§ Given entries
--- begin ---

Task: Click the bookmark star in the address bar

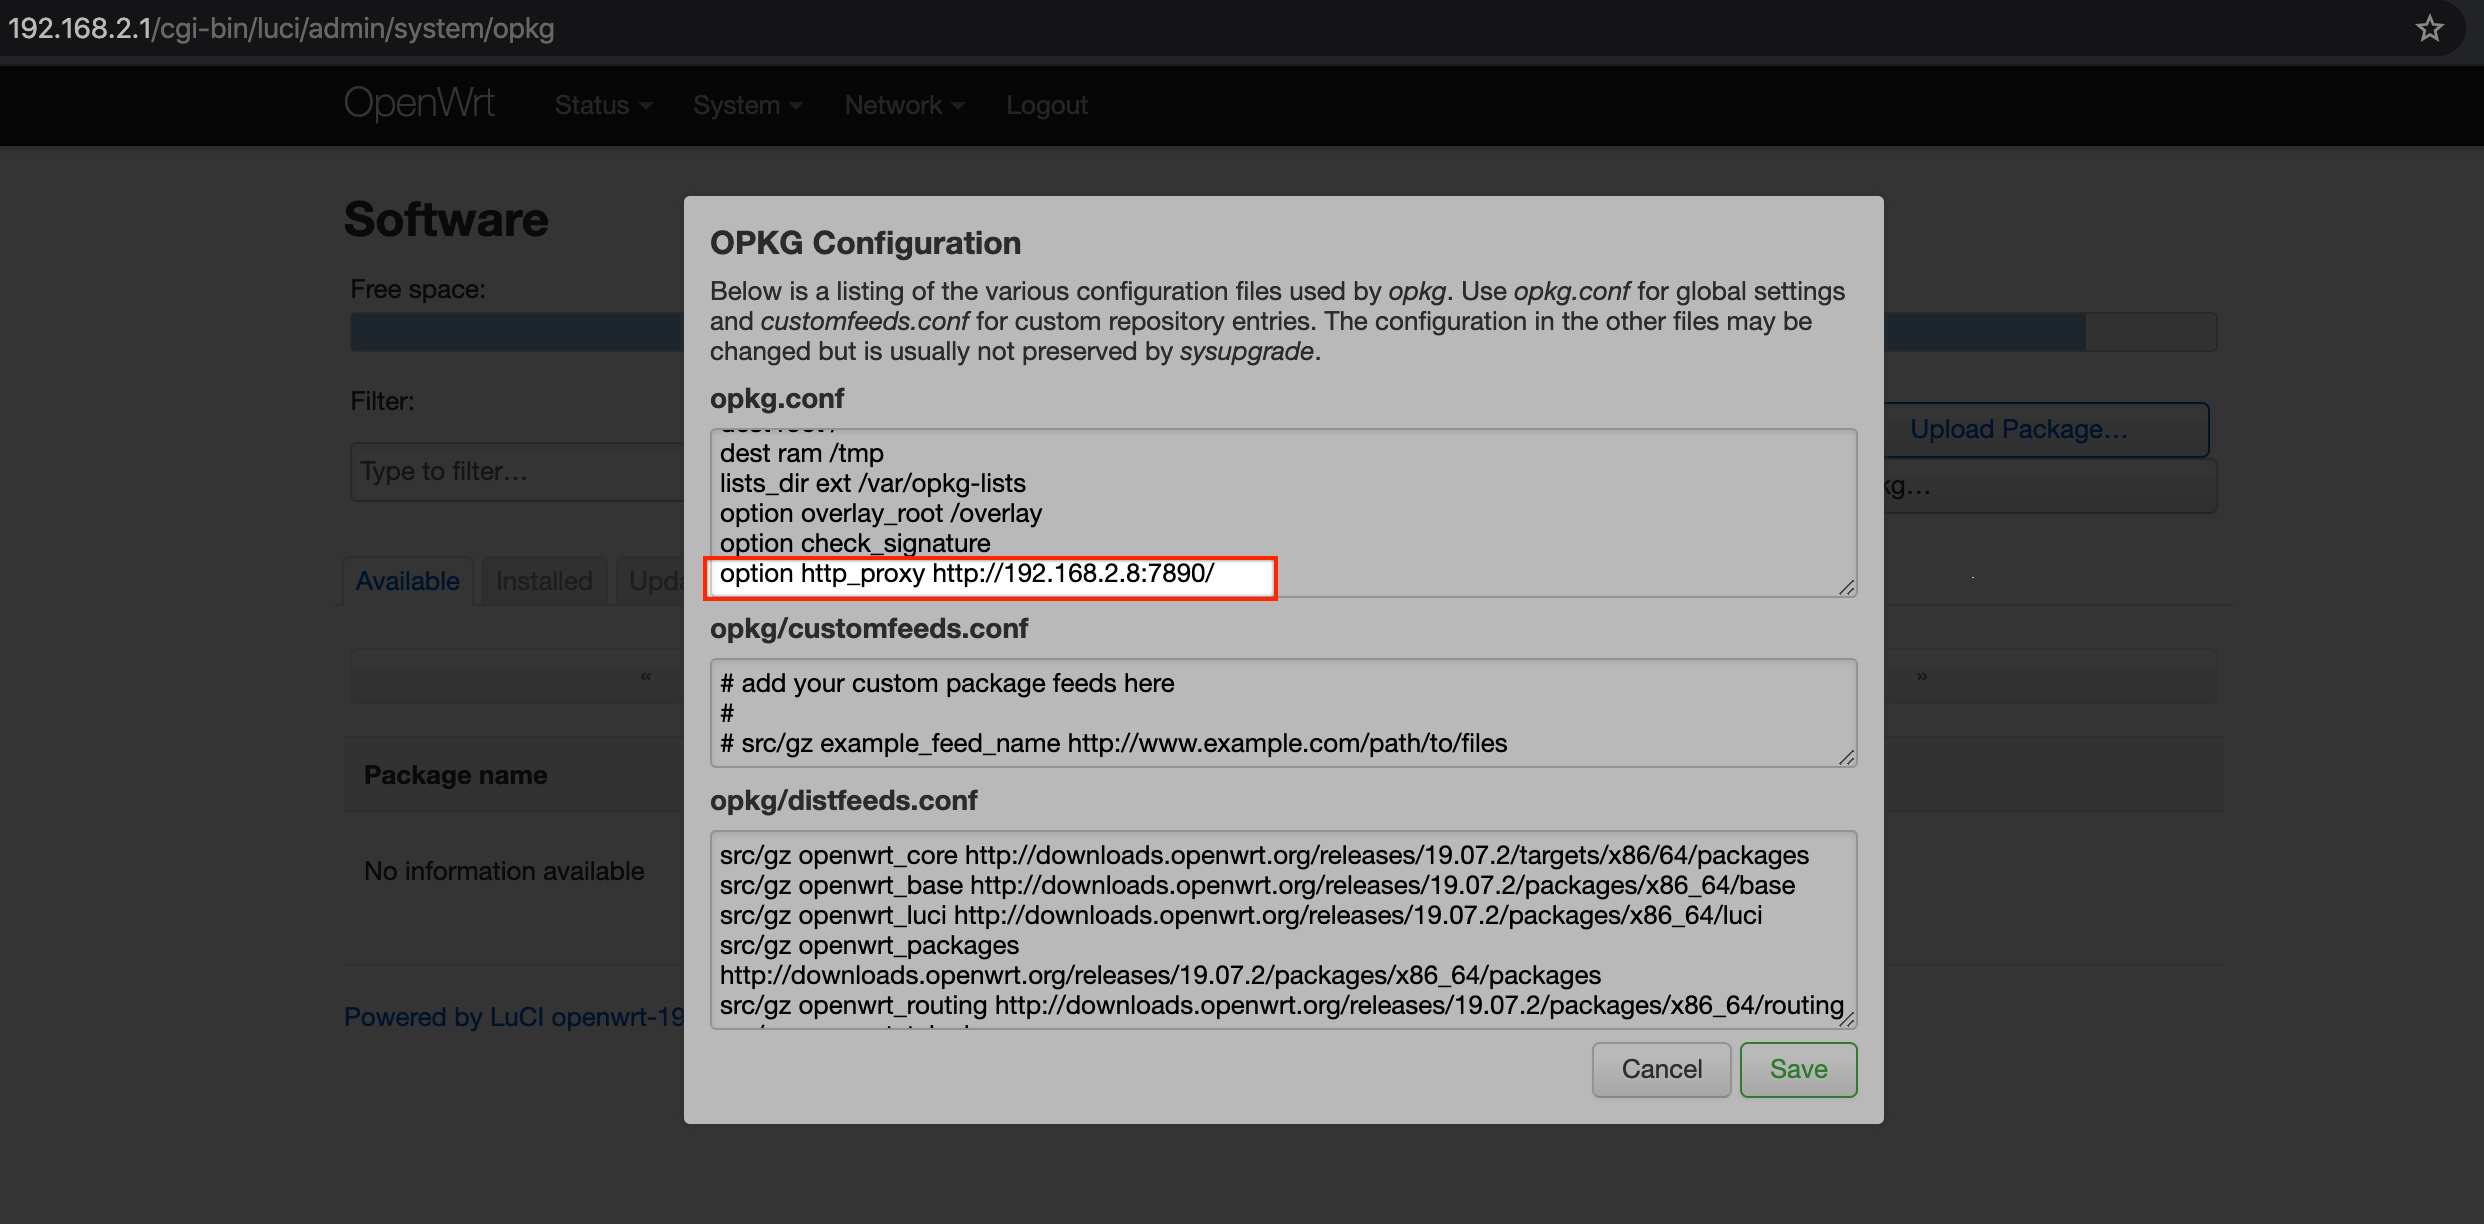Action: 2430,29
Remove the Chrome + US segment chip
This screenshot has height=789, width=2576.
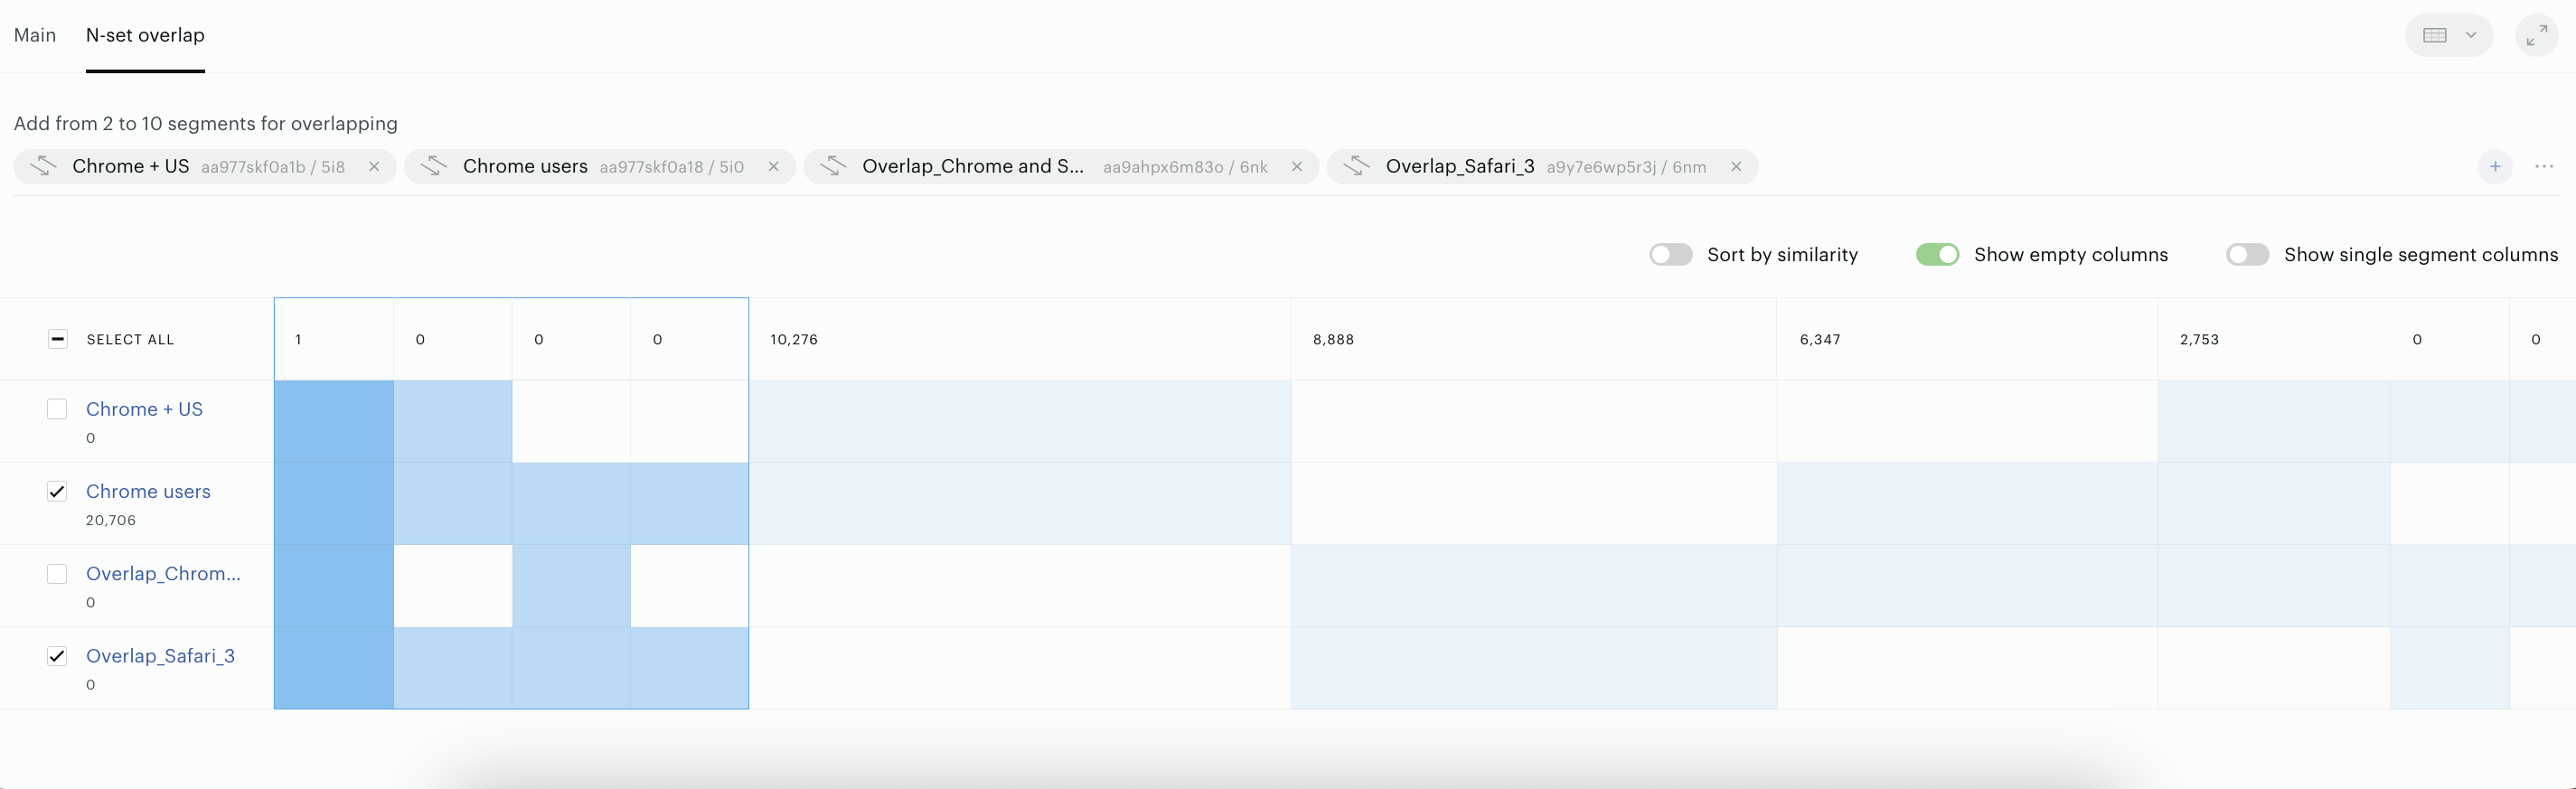click(x=374, y=167)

--- end ---

§ Brief
Pull out every row that contains the word "address" and list them.

§ Worked solution
Task: Click the bookmark star in the address bar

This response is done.